──────── EXERCISE MATERIAL

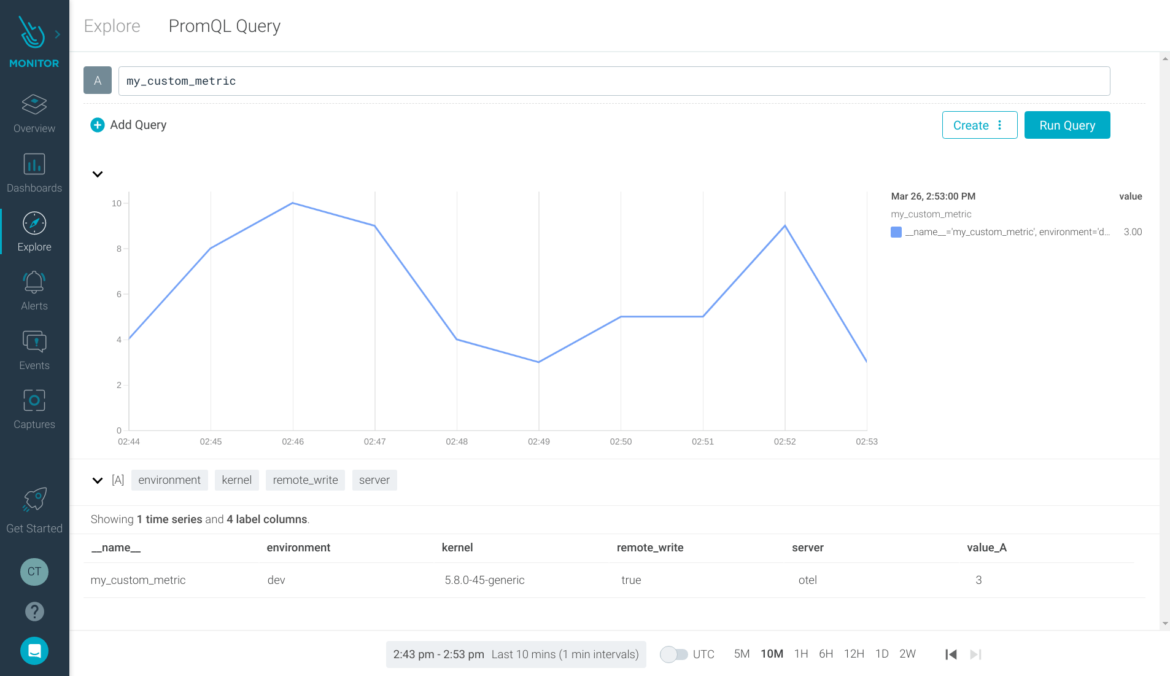Collapse the label columns section
This screenshot has height=676, width=1170.
[x=97, y=480]
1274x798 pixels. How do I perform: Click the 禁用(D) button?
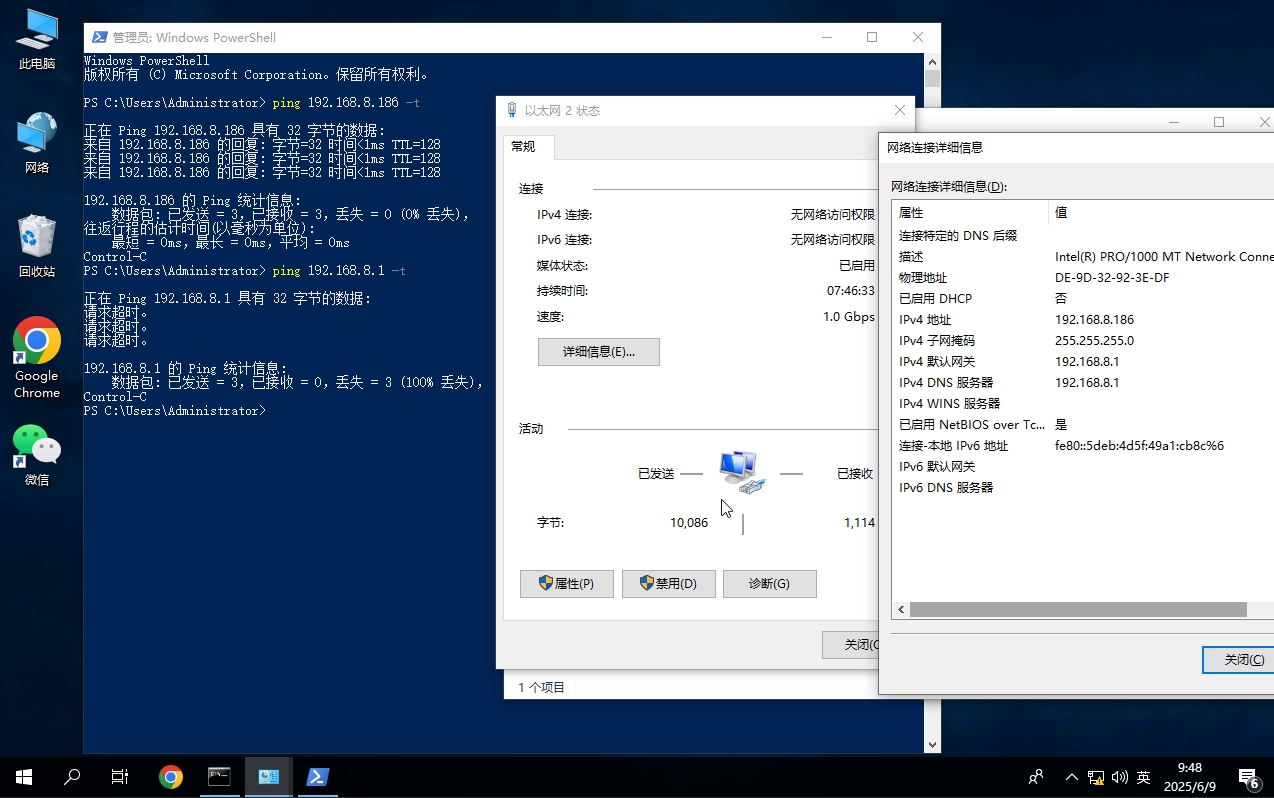(x=668, y=584)
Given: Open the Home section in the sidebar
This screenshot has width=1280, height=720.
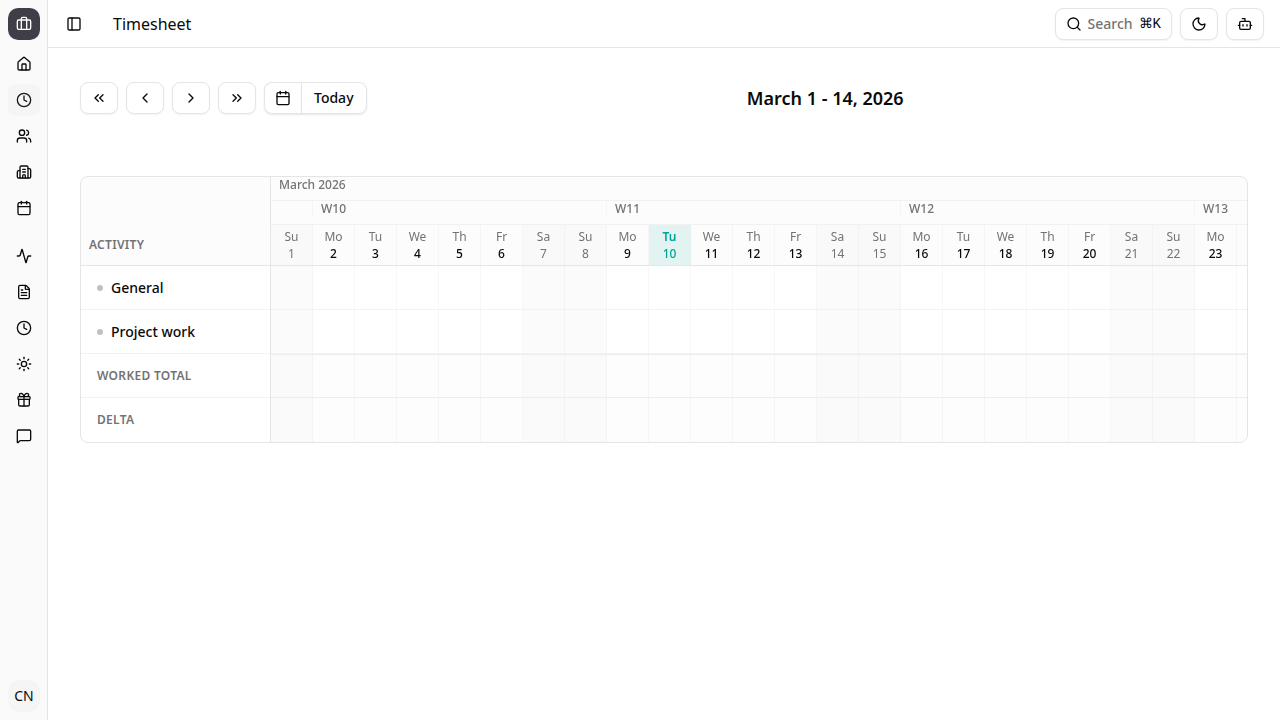Looking at the screenshot, I should [24, 64].
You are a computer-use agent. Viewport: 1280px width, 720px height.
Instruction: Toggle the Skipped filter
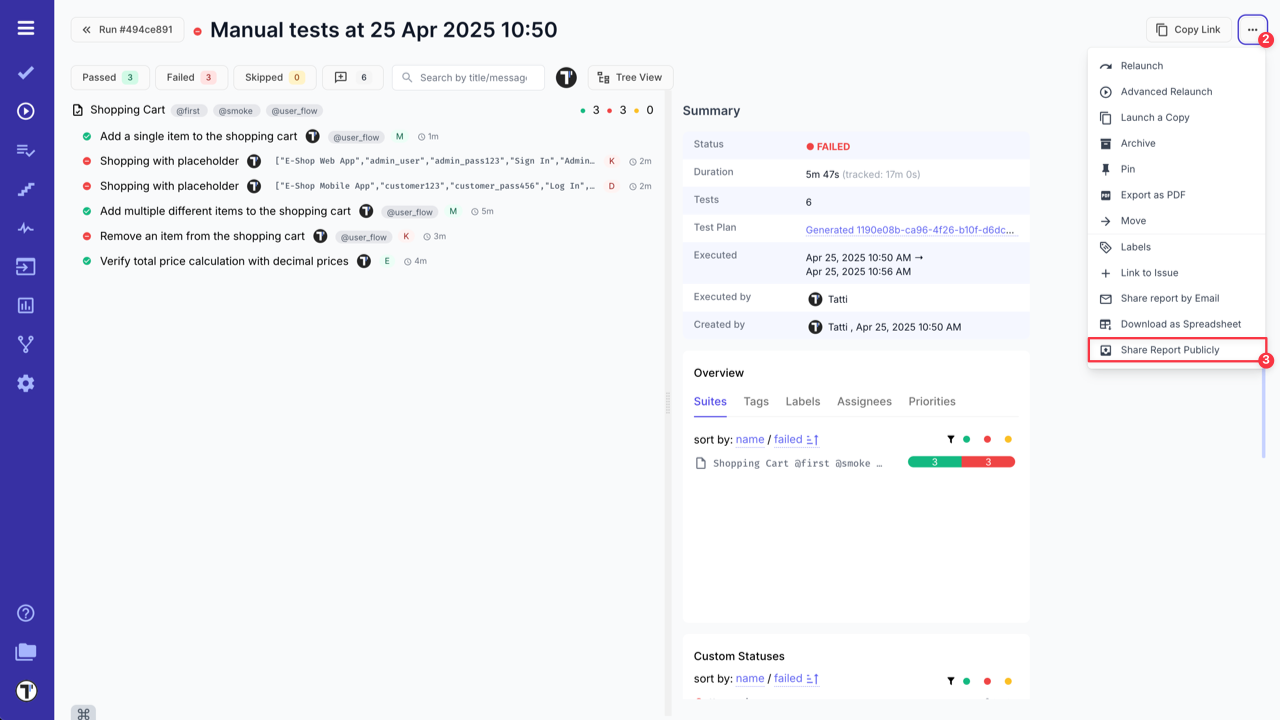click(274, 77)
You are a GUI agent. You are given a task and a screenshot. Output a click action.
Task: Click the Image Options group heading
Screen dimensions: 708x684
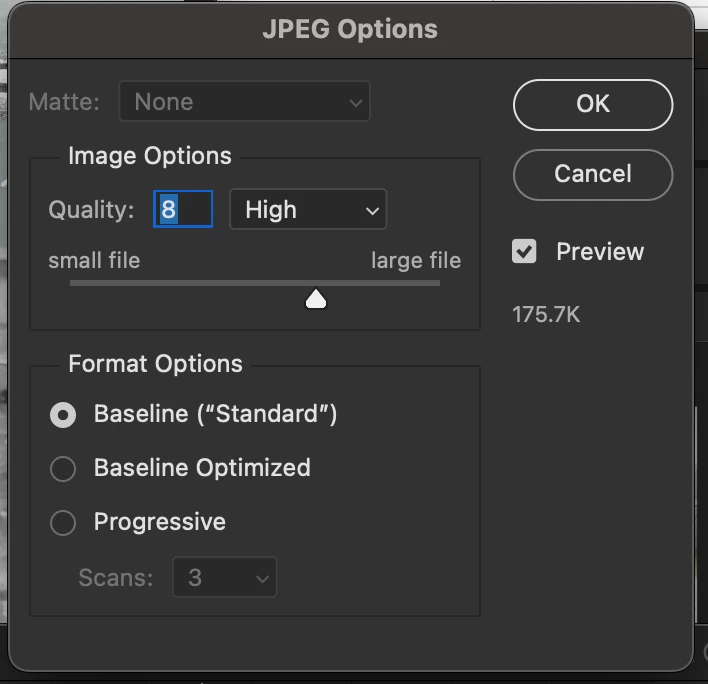[149, 156]
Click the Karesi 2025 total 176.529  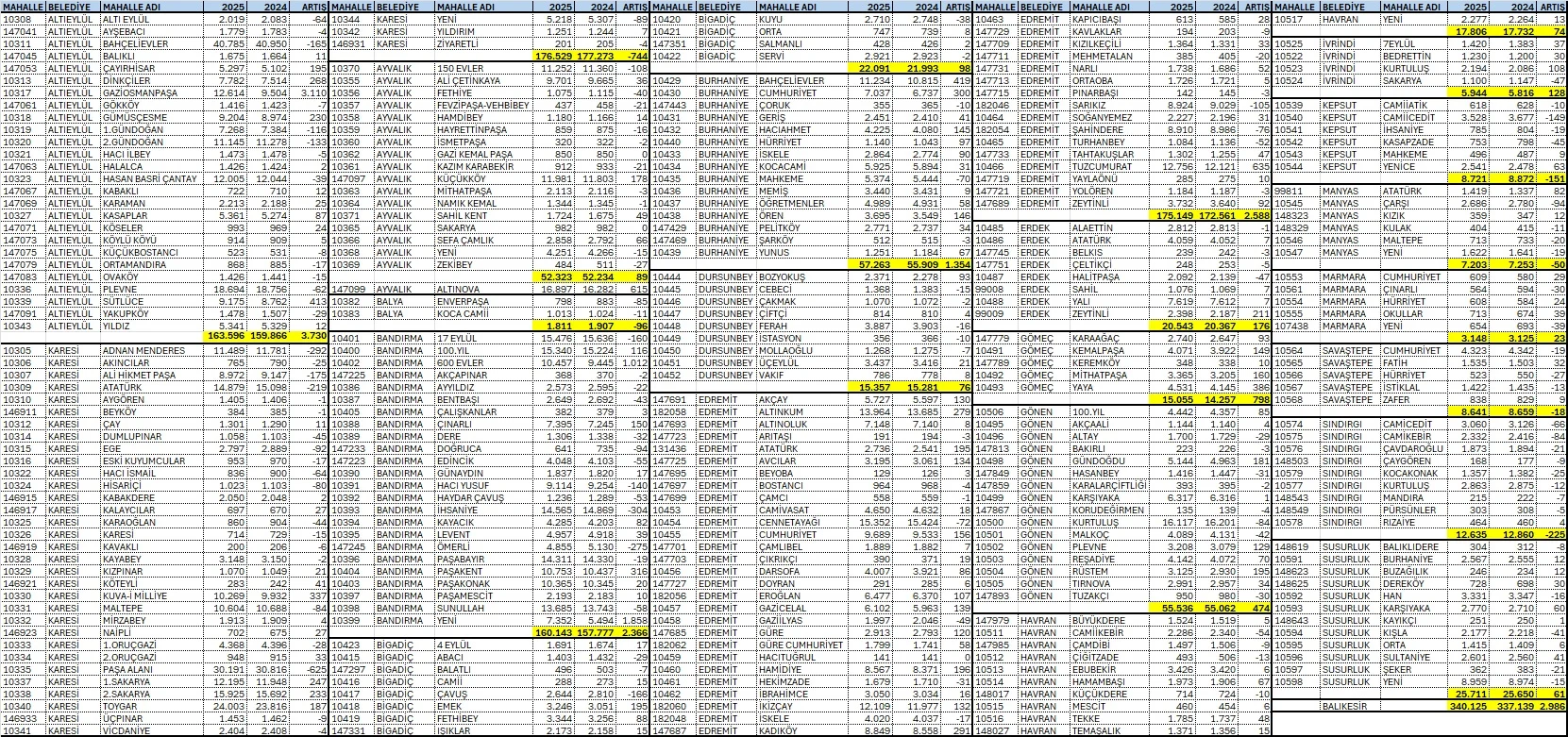tap(554, 56)
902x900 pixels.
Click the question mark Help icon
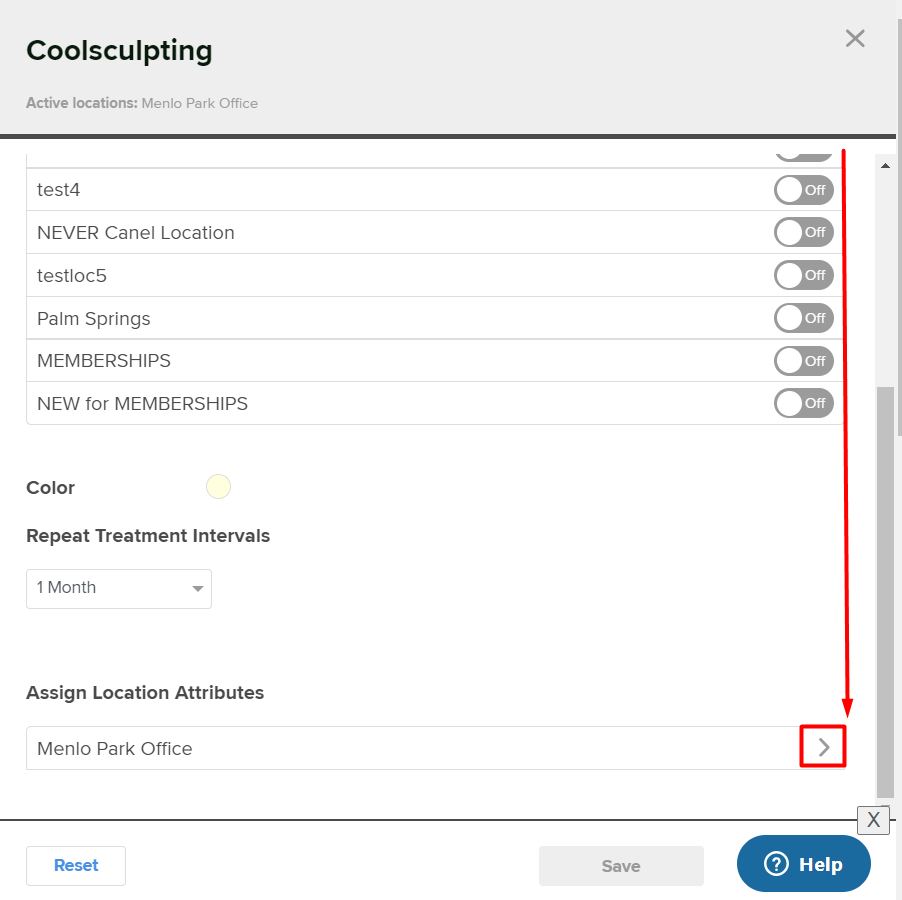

────────────────

*BRIEF*:
Look above for the line with "This screenshot has width=1280, height=720."; quote it and every line after it, stopping after the line with "You are a GUI", exactly, with nothing added and without pictures.

*WRITTEN SOLUTION*:
This screenshot has width=1280, height=720.
Looking at the screenshot, I should [24, 64].
You are a computer-use agent. Viewport: 1280px width, 720px height.
Instruction: Toggle the Skipped filter
click(274, 77)
You are a GUI agent. You are given a task and a screenshot. Output a click action.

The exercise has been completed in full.